Bidding wars and mental health
PerrinAybarra wrote:
Grasshoppa, why is it insane to participate in a bidding war? If you establish a maximum price that you are willing to pay for a specific house and you do not go over that, what is the harm? Are you afraid you might not be able to control what you offer? How is it different than any other time a seller comes back with a counter-offer?
Bidding wars were the topic of my very first entry here at Boston.com/REnow. Since then, not much has changed in the thinking of most would-be buyers. They still need to be warned about how their psychology is designed to work against them when they approach a bidding war.
I am with PerrinAybarra that a bidding war can be handled responsibly. However, most people are vulnerable to what I call “The EBay Mistake.” That’s when the need to win overcomes your critical thinking about what you are doing.

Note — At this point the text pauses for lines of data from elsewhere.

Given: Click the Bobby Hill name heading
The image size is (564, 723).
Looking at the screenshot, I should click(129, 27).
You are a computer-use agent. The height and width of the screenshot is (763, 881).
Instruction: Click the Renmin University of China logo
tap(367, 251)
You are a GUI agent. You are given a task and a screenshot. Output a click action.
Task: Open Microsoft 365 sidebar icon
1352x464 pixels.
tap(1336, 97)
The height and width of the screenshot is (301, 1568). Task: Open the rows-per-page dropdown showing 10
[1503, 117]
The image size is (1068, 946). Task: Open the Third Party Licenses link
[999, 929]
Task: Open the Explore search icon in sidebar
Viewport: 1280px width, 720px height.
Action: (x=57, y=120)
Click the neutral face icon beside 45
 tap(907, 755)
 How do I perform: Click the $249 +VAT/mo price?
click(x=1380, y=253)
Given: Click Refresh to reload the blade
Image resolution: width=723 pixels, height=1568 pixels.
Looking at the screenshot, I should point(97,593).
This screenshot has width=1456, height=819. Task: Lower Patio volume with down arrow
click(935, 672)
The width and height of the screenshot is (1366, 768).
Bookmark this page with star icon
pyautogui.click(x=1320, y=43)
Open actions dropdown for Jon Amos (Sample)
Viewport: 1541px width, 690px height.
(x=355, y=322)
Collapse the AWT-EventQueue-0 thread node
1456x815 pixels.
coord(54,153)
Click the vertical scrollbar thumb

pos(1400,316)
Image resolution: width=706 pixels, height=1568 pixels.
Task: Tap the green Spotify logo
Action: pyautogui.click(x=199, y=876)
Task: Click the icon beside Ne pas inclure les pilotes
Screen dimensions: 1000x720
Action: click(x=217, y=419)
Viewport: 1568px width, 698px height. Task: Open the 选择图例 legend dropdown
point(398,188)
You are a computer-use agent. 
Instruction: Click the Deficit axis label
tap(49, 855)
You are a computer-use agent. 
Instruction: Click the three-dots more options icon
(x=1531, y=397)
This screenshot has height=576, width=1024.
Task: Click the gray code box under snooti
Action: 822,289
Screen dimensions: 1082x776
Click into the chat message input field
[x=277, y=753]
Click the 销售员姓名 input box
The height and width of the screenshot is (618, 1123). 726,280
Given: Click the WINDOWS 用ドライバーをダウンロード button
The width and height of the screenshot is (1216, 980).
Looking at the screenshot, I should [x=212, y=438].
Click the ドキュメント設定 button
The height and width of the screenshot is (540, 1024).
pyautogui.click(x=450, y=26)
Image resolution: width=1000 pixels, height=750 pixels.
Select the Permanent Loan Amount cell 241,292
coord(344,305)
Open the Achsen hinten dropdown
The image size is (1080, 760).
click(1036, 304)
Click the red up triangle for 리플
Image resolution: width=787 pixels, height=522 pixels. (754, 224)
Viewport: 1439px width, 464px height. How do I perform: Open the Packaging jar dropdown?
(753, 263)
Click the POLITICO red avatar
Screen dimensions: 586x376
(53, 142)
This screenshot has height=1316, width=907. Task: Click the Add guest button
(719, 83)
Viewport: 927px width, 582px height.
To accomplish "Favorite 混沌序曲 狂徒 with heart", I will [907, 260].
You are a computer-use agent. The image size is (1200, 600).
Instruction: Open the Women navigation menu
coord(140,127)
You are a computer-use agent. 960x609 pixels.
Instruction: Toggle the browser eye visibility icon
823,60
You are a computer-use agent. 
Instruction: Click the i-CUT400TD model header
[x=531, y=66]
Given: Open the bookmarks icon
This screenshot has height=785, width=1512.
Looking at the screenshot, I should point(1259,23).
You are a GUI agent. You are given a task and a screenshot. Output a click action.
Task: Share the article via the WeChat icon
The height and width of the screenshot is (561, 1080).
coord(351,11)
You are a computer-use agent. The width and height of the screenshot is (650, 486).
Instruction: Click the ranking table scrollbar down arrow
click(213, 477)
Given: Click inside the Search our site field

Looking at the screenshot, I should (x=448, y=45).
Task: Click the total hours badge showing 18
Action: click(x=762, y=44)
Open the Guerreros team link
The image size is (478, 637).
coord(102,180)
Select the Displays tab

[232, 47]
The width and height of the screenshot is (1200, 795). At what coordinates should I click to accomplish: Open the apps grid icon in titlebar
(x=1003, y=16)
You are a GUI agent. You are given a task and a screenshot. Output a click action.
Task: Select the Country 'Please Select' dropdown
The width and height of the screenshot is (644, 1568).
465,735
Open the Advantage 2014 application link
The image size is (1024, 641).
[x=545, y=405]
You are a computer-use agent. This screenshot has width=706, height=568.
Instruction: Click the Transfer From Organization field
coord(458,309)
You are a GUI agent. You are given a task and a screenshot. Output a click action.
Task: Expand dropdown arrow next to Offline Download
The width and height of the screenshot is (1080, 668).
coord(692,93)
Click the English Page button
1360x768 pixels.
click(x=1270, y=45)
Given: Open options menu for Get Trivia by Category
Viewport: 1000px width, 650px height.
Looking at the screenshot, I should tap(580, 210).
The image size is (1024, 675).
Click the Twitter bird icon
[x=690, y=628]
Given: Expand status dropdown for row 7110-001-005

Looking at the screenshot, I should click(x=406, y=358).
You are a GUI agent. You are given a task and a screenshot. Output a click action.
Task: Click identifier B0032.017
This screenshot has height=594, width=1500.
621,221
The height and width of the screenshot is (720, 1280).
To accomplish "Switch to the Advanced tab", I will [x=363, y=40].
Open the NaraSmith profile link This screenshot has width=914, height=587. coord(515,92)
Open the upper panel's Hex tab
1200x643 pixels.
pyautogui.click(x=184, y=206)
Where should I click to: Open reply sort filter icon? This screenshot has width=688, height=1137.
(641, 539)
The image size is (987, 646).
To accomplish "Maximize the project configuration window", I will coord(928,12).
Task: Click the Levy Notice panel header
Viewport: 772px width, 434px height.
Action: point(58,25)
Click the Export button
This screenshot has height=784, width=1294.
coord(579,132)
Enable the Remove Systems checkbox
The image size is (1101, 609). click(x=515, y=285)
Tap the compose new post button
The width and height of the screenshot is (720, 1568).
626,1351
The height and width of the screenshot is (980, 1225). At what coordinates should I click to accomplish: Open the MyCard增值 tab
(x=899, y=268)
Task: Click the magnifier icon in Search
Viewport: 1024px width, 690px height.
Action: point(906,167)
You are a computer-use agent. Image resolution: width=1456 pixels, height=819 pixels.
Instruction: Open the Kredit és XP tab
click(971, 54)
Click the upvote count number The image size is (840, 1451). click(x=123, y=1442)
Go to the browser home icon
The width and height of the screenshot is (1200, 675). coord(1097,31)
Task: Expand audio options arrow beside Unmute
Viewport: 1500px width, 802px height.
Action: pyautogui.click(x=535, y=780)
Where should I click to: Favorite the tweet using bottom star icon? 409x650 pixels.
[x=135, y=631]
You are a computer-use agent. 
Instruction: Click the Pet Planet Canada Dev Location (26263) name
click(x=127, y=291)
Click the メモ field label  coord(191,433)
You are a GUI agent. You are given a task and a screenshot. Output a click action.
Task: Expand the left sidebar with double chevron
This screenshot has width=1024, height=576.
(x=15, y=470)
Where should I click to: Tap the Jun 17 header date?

If you want to see for yourself that people behave this way, go to EBay. Choose a “perfect” item, like box of pens. (Perfect, in this sense, means that one box of pens is exactly like another box of pens. It is a perfect comparable, pens = pens.) Watch a couple of auctions and compare to the “buy it now” price for the same pens. It won’t take long to see someone start at $.99 and overpay.
The same thing happens, on a much bigger scale, in a real estate bidding war. Buyers must keep their “need to win” in check. Buyers, if you enter a bidding war, please heed PerrinAybarra’s advice:
Establish a maximum price that you are willing to pay for a specific house and you do not go over that.Maintain control of what you offer
Treat the counter-offer as you would any other counter-offer.
I would like to add and clarify:
By following PA’s rules, you are maintaining your negotiation power by holding on to your will to walk away. That is the key to any negotiation, whether you are bidding on pens or penthouses.
You must ignore the cues that feed your need to win. One of the most harmful sentences in real estate is “On the scale of things, a few thousand dollars is nothing.” If you hear it, repeat to yourself, “This is not the only house in I can live in. This is not the only house in I can live in…” Houses are all different, but almost everyone can find more than one that is “perfect” for them. (Perfect, in this sense, means that it fits your life.)
Have you successfully kept your head in a bidding war? Have you lost your cool and lived to regret it? Who is right about this, Grasshoppa, who says only the mentally ill participate or PerrinAybarra, who says it can be done, with forethought.